-- Begin Text section --
# Bear Track? 1-16-06-Picture



## woodsrat (Jan 4, 2005)

O.K. First and foremost, I am not a Bear hunter and don't know much about it. While Coyote hunting on a particular piece of property I encountered these prints. They look like Bear tracks to me. Very fresh and there were some of these prints Saturday too.

My question is, shouldn't Bear be hibernating? Or don't they hibernate during mild winters? 

Sorry the picture isn't very clear but I took it with my camera-phone. That's a 3" mag 12 gauge shell next to the print.


----------



## One Eye (Sep 10, 2000)

woodsrat said:


> My question is, shouldn't Bear be hibernating? Or don't they hibernate during mild winters?


Not all bears hibernate as deeply as others. We have jumped bears out of their dens during the winter while predator hunting. I have a friend who used to assist the DNR with collaring efforts, and he says that some bears will be deep asleep, while others would take off every time they tried to approach their dens.

I am sure this screwy weather has them mixed up too.

Dan


----------



## wyle_e_coyote (Aug 13, 2004)

Looks like a Bear track to me.
Bears are like *****, if it warms up enough they'll come out to look for food. 
Cool pic thanks!
-- End Text section --
-- Begin Given entries --
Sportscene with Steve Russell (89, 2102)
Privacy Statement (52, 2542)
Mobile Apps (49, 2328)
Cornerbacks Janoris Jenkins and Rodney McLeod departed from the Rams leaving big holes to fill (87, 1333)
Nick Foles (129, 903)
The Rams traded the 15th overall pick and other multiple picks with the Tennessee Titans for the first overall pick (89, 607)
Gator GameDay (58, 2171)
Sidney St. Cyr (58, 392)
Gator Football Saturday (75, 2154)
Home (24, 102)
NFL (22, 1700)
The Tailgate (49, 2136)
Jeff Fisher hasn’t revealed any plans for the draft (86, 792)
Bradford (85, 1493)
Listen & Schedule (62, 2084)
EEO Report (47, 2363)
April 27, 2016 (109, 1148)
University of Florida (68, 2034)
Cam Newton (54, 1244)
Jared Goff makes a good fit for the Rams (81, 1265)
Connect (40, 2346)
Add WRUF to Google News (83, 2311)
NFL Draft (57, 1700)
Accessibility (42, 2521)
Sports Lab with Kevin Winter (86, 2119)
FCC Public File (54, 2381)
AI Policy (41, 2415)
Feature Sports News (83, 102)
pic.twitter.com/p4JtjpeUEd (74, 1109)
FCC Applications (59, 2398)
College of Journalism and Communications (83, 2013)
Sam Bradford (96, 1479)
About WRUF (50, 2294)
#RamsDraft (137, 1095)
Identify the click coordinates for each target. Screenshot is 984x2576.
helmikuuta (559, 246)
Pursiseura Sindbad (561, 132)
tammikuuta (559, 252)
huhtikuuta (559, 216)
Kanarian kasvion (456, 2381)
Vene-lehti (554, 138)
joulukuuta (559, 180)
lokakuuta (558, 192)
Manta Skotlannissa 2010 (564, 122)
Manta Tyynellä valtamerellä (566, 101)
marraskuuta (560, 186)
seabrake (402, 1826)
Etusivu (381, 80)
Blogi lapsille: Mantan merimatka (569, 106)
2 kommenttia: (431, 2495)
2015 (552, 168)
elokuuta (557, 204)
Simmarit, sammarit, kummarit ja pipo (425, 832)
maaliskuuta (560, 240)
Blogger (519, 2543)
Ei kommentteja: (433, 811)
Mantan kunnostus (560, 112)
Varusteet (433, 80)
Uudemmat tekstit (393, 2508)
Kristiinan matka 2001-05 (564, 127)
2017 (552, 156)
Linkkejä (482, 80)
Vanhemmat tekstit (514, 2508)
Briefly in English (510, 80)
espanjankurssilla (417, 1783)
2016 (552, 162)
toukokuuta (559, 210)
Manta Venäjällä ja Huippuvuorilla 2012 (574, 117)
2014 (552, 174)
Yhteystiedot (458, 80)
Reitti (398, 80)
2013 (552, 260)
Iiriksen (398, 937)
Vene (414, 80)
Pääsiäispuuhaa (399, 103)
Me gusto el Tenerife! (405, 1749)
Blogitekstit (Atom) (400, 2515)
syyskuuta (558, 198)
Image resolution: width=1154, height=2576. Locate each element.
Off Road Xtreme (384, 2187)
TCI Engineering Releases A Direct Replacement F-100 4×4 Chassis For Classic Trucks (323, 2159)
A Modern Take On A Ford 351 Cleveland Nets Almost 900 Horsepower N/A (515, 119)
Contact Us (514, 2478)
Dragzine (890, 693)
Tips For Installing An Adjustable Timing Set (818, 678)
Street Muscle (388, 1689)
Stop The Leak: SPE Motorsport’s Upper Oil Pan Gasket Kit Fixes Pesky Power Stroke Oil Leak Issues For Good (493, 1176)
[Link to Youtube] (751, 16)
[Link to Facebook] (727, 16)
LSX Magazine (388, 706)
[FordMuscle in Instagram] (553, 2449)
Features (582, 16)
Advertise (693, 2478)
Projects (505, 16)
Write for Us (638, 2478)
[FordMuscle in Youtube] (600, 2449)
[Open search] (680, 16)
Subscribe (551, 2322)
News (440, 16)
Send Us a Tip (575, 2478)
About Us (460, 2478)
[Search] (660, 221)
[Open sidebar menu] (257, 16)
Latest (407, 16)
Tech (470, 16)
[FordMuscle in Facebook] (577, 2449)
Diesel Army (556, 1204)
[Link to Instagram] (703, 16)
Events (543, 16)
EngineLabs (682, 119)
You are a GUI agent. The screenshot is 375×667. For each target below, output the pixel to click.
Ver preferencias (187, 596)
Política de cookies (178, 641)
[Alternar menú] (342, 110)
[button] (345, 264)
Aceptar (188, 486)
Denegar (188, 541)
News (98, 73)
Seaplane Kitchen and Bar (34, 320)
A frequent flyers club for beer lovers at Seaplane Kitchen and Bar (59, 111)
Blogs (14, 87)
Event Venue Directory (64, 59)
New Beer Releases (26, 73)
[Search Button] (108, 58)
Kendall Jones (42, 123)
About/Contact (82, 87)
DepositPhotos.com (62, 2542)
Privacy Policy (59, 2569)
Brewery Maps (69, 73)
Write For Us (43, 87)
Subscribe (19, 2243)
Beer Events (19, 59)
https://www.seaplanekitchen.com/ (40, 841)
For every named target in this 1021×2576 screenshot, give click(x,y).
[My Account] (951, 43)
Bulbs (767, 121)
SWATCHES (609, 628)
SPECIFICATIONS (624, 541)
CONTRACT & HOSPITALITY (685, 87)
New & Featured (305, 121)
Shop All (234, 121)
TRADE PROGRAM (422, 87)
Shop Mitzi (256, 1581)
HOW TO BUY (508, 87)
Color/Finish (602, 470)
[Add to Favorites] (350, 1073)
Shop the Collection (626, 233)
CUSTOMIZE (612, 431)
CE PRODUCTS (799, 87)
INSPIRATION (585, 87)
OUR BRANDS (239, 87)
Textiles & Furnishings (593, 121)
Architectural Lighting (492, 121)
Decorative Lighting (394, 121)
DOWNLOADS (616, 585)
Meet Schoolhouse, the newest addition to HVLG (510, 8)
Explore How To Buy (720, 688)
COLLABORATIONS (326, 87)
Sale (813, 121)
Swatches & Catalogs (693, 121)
-- End Given entries --
> **What to do**:
A - In the bear track thread, what was placed next to the print in the picture?
B - Which usernames posted in the bear track thread? List them all.
C - Carry on the forum thread about the bear track, picking up after its last post.

> **Set of answers**:
A - A 3" mag 12 gauge shell.

B - woodsrat, One Eye, wyle_e_coyote

C -
----------



## wally-eye (Oct 27, 2004)

_a baby sasquatch track _


----------



## Spardon (Oct 13, 2005)

It's gotta be a cougar track :lol:


----------



## FishMichv2 (Oct 18, 2004)

a bears rear print is different from it front track, look for tracks that are are longer that would be in stride with the tracks you found. you can laugh about it being a cougar but it actually looks cery similar to one. try to google bear and cougar tracks.


----------



## Big Game (Feb 7, 2002)

Yep that's a bear. Most people have the idea that bears are heavy sleepers during winter months. They are not true hibernators. They have been seeing bear tracks up here very frequently lately. In fact some guys up here ran one on New Years day and one of there dogs got hit by a snowmobile. It's too bad because that was one of the better bear dogs I've seen up here. I was fortunate to get a pup out of him though. Anyways when talking with an old timer at the hound club he figures that some boars just lay under a blowdown and the snow eventually covers him up. When the snow melts off during an extended January thaw the bears are left exposed to the elements and eventually go off in search for a new den.


----------



## StumpJumper (Nov 13, 2001)

Doesn't bears leave claw marks, or is that them all bunched together above the front toes?


----------



## woodsrat (Jan 4, 2005)

StumpJumper said:


> Doesn't bears leave claw marks, or is that them all bunched together above the front toes?


There were no claw marks in any of the tracks in about 100-120 yards worth of footprints.


----------



## Big Game (Feb 7, 2002)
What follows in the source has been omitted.